▶ **Your task**: Output the entries below exactly, from the first line to the line holding "Task: Select Conditional", both included.

━━━━

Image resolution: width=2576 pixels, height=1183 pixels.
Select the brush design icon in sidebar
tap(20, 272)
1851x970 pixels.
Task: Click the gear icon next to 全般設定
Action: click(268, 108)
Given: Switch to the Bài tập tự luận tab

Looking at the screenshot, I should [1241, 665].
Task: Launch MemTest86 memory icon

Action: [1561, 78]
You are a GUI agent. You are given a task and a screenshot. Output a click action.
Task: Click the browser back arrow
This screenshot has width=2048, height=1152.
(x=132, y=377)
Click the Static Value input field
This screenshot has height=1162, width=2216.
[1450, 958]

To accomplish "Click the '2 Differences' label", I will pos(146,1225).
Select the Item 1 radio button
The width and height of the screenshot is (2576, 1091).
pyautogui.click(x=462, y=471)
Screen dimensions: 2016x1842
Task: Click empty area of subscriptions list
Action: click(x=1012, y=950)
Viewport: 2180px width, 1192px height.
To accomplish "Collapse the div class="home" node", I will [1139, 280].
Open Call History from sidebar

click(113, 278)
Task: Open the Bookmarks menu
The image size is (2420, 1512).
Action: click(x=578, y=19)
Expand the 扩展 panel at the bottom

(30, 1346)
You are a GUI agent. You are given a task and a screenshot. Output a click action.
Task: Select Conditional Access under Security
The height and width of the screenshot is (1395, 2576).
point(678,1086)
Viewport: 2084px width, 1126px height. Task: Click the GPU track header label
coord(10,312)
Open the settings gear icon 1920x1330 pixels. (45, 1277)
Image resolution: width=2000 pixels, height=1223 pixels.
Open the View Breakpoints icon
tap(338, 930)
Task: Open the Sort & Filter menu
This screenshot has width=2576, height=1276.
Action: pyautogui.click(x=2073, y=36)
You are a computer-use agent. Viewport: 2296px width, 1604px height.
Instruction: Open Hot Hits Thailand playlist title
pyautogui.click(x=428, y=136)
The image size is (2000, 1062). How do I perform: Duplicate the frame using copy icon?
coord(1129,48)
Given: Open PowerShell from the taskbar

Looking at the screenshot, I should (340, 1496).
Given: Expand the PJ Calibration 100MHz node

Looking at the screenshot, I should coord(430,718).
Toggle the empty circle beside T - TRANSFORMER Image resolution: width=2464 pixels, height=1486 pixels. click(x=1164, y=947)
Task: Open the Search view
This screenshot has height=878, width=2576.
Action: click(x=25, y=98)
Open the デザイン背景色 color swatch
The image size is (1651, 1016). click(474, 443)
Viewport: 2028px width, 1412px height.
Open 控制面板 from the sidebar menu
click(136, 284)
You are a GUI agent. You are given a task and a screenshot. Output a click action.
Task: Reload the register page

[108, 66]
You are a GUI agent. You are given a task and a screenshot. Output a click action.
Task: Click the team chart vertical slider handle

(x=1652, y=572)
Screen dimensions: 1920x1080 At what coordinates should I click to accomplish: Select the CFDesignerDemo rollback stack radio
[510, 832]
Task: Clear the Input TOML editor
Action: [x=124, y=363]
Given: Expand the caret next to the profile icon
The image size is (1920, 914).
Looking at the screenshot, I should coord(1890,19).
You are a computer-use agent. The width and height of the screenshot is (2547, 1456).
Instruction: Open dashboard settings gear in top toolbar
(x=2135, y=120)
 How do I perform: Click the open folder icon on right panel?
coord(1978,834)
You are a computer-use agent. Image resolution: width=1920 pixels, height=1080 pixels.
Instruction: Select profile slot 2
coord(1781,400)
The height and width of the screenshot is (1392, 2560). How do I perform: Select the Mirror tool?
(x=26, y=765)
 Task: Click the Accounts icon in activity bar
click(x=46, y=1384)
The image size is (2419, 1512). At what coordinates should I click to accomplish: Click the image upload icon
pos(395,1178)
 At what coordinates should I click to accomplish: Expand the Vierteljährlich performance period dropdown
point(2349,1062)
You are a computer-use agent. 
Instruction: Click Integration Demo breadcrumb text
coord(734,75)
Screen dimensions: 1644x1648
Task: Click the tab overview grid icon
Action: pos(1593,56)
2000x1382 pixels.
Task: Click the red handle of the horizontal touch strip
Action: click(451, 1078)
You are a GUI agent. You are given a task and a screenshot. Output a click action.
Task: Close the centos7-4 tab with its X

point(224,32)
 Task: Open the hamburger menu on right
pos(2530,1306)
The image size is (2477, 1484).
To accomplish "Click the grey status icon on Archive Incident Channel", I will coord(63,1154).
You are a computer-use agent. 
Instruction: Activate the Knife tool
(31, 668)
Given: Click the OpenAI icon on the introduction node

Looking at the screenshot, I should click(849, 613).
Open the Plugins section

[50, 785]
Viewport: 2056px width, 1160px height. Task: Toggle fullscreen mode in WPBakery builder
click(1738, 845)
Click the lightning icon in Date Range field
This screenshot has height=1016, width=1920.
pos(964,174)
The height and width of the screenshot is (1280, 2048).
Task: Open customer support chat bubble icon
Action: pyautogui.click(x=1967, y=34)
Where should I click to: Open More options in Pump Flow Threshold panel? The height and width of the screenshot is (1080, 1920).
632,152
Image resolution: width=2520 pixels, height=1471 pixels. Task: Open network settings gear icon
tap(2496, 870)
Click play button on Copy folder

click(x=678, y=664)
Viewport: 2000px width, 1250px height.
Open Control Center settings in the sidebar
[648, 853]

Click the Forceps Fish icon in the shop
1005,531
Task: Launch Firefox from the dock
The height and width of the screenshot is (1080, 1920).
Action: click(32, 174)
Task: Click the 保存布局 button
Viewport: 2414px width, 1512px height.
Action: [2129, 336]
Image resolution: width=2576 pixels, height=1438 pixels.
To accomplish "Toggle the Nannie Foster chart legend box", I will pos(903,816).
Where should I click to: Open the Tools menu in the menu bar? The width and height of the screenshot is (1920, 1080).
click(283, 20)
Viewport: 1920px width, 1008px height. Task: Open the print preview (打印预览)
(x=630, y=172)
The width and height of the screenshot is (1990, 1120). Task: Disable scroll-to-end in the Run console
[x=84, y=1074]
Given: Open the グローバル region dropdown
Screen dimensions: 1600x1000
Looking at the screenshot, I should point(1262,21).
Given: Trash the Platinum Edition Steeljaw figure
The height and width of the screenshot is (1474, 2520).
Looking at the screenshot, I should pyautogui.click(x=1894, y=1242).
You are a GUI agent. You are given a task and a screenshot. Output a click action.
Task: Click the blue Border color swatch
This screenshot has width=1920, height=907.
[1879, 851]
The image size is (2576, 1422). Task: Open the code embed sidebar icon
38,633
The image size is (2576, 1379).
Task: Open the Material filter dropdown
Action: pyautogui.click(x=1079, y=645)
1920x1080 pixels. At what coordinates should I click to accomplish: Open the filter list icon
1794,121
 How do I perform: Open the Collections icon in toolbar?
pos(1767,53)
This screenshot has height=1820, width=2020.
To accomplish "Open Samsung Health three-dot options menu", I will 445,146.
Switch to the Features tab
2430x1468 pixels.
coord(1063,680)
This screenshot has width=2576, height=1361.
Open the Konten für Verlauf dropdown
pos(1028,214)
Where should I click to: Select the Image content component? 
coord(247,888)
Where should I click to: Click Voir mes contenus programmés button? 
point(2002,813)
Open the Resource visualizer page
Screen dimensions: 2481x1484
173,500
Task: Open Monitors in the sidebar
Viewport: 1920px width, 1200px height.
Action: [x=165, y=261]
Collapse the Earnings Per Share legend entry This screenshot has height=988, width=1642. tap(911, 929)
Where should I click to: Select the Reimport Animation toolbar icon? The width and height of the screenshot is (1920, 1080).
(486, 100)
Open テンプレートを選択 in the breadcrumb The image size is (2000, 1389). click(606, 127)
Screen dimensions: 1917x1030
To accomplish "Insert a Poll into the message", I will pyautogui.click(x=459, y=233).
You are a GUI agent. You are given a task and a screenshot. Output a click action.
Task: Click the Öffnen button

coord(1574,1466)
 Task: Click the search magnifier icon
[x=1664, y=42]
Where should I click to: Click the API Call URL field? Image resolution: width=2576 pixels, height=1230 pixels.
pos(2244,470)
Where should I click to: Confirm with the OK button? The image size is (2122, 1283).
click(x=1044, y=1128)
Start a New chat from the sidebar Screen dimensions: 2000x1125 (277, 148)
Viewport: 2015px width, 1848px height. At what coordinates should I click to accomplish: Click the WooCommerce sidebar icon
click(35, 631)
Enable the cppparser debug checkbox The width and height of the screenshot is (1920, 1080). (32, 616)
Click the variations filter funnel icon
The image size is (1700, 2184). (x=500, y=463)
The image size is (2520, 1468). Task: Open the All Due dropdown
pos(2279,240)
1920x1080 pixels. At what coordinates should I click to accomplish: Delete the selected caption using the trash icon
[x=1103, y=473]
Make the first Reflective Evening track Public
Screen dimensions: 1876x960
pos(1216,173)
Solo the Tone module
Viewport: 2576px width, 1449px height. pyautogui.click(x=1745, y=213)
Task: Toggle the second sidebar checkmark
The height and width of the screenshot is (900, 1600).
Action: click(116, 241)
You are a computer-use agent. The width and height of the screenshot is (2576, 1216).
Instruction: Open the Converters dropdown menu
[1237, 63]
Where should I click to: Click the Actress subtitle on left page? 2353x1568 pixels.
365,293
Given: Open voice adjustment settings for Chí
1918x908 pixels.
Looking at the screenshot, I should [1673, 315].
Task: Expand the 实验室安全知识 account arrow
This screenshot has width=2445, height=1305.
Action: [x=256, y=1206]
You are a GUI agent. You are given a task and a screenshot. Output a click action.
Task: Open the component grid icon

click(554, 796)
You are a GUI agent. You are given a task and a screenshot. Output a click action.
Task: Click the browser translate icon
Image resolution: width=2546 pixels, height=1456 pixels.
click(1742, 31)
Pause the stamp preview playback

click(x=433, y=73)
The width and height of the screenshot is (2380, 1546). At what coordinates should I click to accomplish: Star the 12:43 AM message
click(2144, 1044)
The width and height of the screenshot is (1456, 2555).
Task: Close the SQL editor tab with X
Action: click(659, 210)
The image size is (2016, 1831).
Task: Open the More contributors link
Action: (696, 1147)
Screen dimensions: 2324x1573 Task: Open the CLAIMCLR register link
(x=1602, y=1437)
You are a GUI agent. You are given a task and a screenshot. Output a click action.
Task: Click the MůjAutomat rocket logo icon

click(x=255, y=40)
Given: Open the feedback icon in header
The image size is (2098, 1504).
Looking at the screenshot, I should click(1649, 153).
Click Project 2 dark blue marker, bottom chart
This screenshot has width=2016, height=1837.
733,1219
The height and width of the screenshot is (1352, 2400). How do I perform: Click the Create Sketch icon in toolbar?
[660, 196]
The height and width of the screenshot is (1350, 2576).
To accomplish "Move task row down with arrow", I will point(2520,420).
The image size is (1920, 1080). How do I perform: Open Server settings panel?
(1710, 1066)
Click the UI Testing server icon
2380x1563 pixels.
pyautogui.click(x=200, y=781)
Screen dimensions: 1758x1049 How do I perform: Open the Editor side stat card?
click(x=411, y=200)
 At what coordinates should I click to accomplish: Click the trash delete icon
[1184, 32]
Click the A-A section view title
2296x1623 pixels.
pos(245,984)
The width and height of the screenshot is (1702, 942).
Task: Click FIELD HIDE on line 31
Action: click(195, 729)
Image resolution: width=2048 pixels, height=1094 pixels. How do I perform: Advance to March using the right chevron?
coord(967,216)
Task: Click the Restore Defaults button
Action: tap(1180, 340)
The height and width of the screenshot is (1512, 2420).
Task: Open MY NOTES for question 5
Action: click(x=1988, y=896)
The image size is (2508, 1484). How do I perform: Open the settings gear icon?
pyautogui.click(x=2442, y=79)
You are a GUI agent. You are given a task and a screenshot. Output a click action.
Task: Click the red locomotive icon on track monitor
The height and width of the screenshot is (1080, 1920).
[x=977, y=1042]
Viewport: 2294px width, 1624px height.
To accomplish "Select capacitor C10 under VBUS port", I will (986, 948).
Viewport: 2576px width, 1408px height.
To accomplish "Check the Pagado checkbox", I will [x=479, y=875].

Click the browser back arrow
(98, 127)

━━━━

▶ **Written response**:
Image resolution: width=2576 pixels, height=1183 pixels.
Select the brush design icon in sidebar
tap(20, 272)
1851x970 pixels.
Task: Click the gear icon next to 全般設定
Action: click(268, 108)
Given: Switch to the Bài tập tự luận tab

Looking at the screenshot, I should [1241, 665].
Task: Launch MemTest86 memory icon

Action: [1561, 78]
You are a GUI agent. You are given a task and a screenshot. Output a click action.
Task: Click the browser back arrow
This screenshot has width=2048, height=1152.
(x=132, y=377)
Click the Static Value input field
This screenshot has height=1162, width=2216.
[1450, 958]

To accomplish "Click the '2 Differences' label", I will pos(146,1225).
Select the Item 1 radio button
The width and height of the screenshot is (2576, 1091).
pyautogui.click(x=462, y=471)
Screen dimensions: 2016x1842
Task: Click empty area of subscriptions list
Action: click(x=1012, y=950)
Viewport: 2180px width, 1192px height.
To accomplish "Collapse the div class="home" node", I will [1139, 280].
Open Call History from sidebar

click(113, 278)
Task: Open the Bookmarks menu
The image size is (2420, 1512).
Action: click(x=578, y=19)
Expand the 扩展 panel at the bottom

(30, 1346)
You are a GUI agent. You are given a task and a screenshot. Output a click action.
Task: Select Conditional Access under Security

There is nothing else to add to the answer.